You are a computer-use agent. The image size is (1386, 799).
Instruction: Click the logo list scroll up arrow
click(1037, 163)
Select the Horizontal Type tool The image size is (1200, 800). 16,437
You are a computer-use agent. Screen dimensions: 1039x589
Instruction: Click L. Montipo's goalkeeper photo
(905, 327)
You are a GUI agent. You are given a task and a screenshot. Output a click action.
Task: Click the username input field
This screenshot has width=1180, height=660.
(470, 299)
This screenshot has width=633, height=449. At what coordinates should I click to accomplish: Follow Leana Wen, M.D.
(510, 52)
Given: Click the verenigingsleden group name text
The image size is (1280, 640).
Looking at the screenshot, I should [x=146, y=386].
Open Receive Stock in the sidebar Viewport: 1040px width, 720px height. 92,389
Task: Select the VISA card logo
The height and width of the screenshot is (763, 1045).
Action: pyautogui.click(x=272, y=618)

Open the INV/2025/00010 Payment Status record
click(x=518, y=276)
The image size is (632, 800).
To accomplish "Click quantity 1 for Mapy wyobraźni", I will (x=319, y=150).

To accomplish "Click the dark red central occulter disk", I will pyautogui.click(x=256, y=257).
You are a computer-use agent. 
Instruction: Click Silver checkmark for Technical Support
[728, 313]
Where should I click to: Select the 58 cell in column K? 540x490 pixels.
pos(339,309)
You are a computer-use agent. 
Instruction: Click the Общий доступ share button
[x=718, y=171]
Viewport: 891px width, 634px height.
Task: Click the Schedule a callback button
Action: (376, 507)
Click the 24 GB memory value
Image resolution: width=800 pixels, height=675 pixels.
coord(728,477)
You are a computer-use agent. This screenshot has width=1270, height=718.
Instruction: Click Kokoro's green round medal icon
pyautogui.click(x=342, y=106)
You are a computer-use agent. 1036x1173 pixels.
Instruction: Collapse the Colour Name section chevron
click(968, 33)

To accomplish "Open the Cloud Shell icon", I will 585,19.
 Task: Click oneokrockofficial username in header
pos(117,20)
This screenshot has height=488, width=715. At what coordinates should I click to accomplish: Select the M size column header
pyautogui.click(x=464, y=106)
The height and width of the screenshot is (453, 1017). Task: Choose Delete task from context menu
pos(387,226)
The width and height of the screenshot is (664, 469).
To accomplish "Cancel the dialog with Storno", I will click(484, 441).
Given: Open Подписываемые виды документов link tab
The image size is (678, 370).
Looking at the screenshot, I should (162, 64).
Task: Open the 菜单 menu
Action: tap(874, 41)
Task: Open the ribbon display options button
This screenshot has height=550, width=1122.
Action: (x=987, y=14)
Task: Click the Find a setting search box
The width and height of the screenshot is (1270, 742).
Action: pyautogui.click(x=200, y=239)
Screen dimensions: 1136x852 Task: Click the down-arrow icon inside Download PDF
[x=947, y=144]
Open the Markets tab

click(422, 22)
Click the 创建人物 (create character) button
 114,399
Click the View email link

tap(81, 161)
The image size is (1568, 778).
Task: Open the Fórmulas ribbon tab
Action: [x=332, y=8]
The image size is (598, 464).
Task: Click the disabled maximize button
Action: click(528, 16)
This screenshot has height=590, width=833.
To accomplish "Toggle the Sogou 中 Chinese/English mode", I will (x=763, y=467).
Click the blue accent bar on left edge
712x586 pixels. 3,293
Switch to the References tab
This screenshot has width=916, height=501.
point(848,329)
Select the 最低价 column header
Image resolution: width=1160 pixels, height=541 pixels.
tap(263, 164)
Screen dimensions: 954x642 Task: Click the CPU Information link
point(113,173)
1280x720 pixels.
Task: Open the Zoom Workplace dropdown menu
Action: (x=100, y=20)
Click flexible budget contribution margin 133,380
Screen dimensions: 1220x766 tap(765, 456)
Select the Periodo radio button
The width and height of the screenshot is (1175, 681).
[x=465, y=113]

━━━

* [Directions]: Your answer must be every line from the listing above that holds the string "agent".

* [Problem solution]:
You are a computer-use agent. The image size is (1386, 799).
You are a computer-use agent. Screen dimensions: 1039x589
You are a GUI agent. You are given a task and a screenshot. Output a click action.
You are a computer-use agent. 
You are a computer-use agent. 
You are a computer-use agent. This screenshot has width=1270, height=718.
You are a computer-use agent. 1036x1173 pixels.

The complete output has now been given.